__WHAT THE TASK REQUIRES__. If a line holds the word "пожаловались", copy it from the entries.
··· SOURCE MATERIAL ···
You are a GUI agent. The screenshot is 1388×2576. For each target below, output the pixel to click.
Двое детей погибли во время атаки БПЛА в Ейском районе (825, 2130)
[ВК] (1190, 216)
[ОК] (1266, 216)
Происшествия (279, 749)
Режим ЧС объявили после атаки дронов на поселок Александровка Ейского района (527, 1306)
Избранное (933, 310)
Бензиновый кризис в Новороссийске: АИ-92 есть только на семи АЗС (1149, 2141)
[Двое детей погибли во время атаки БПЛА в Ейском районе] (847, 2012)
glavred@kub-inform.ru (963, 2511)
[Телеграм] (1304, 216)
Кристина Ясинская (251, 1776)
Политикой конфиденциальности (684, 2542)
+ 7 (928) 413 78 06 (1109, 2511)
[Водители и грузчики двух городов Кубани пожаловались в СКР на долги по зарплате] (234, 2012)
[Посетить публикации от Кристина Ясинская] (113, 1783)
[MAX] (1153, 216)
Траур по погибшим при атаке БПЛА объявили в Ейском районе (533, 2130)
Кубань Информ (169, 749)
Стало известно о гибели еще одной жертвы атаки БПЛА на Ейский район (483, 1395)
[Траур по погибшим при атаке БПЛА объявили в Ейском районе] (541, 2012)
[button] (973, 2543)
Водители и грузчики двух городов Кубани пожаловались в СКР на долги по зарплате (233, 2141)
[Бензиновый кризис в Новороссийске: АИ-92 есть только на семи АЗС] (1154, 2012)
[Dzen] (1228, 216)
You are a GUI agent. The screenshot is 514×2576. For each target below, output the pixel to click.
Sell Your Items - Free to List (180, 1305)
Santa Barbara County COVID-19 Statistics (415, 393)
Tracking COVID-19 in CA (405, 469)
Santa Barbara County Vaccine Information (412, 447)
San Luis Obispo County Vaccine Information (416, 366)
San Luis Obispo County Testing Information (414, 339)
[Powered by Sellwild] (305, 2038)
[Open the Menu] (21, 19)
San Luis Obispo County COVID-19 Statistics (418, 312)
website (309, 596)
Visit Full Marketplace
···
__TASK RESULT__.
[Водители и грузчики двух городов Кубани пожаловались в СКР на долги по зарплате] (234, 2012)
Водители и грузчики двух городов Кубани пожаловались в СКР на долги по зарплате (233, 2141)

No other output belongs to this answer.